• [SET EXERCISE]: Could you copy out the items starting at the line that contains "Select the craftzdog-homepage tab" and ending at the line that contains "Given: Select 链路2 in the link list", both lines included, with each coordinate in the answers raised by 140 and the request text left as it is? Leave the pictures out.

• [PROVIDED RECORDS]:
[START]
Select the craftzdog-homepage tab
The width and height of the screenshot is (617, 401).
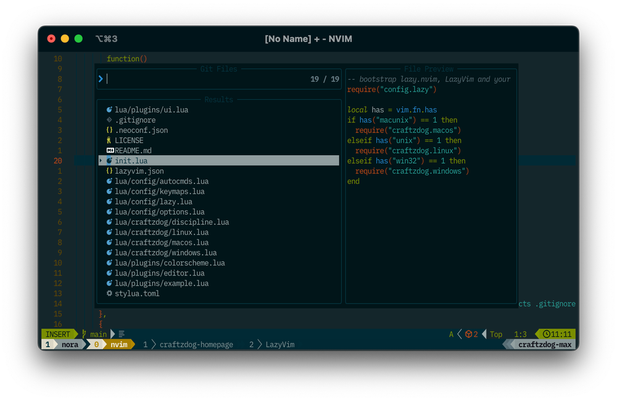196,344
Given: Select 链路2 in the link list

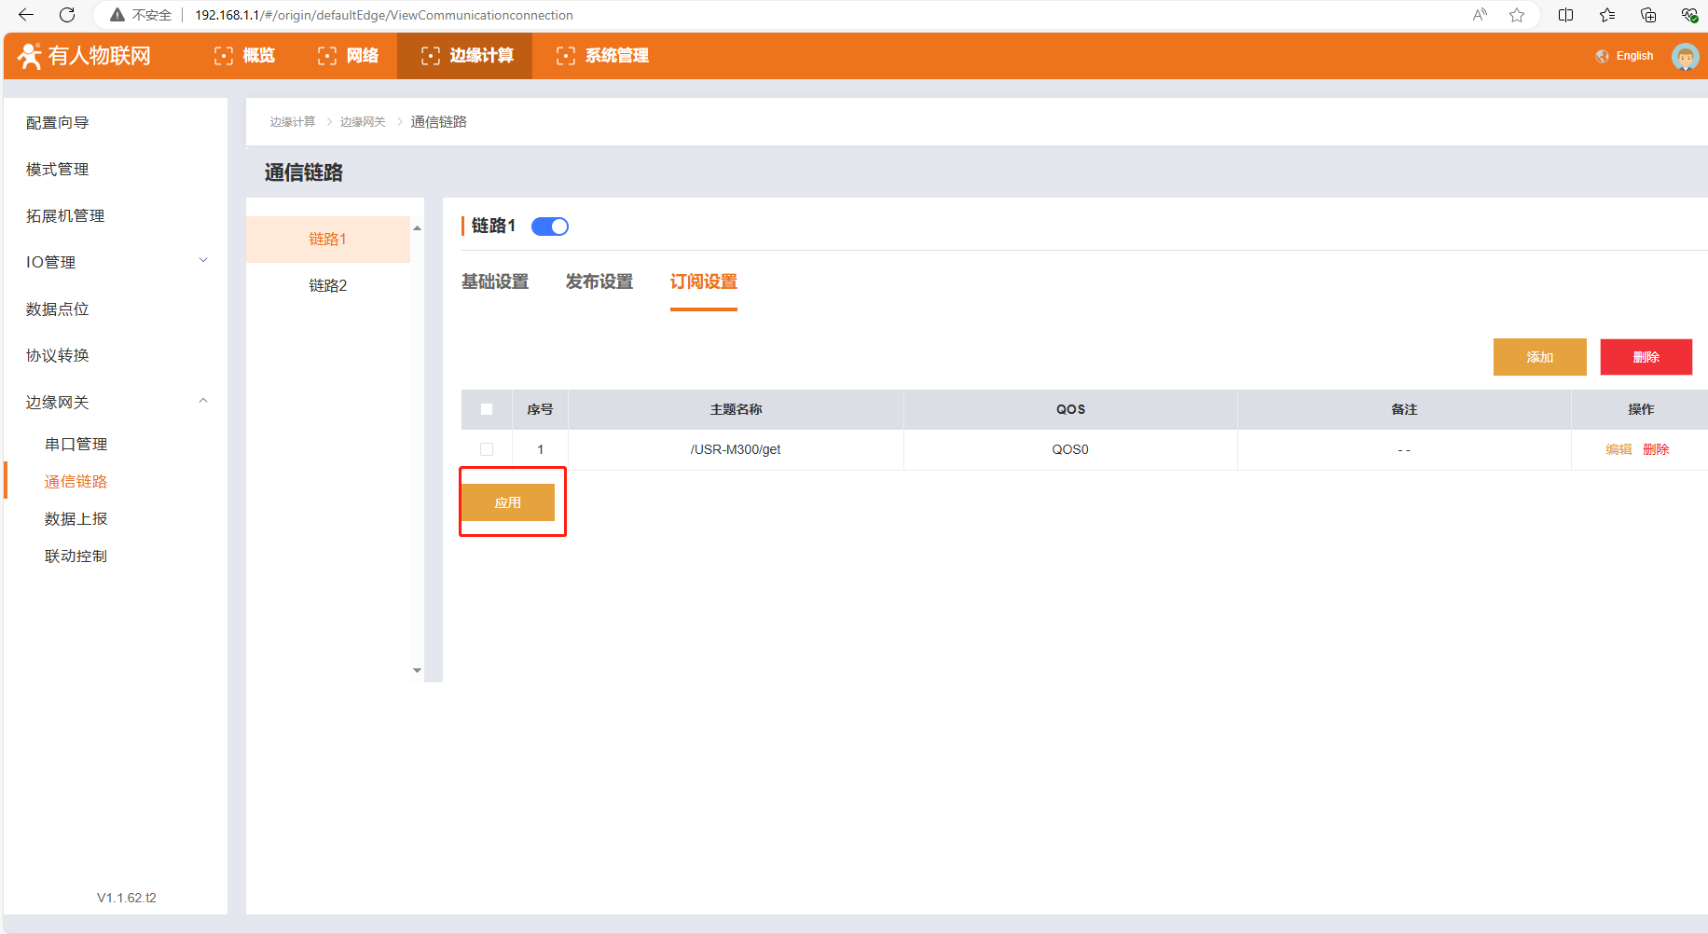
[END]
[START]
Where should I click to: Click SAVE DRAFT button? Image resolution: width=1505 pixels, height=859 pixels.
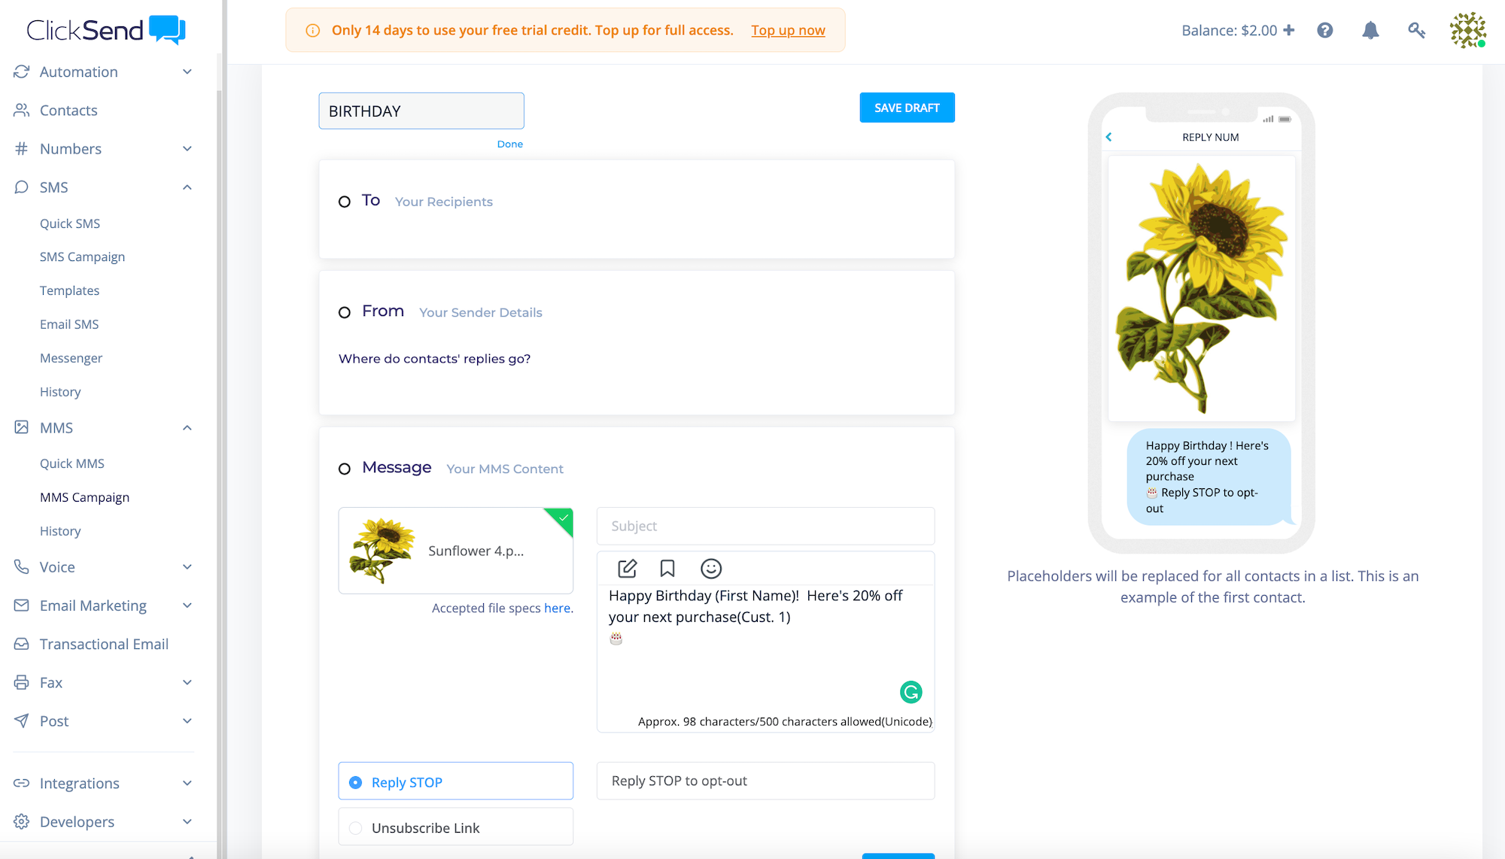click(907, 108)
[END]
• [RESPONSE]:
Select the craftzdog-homepage tab
The width and height of the screenshot is (617, 401).
336,484
Given: Select 链路2 in the link list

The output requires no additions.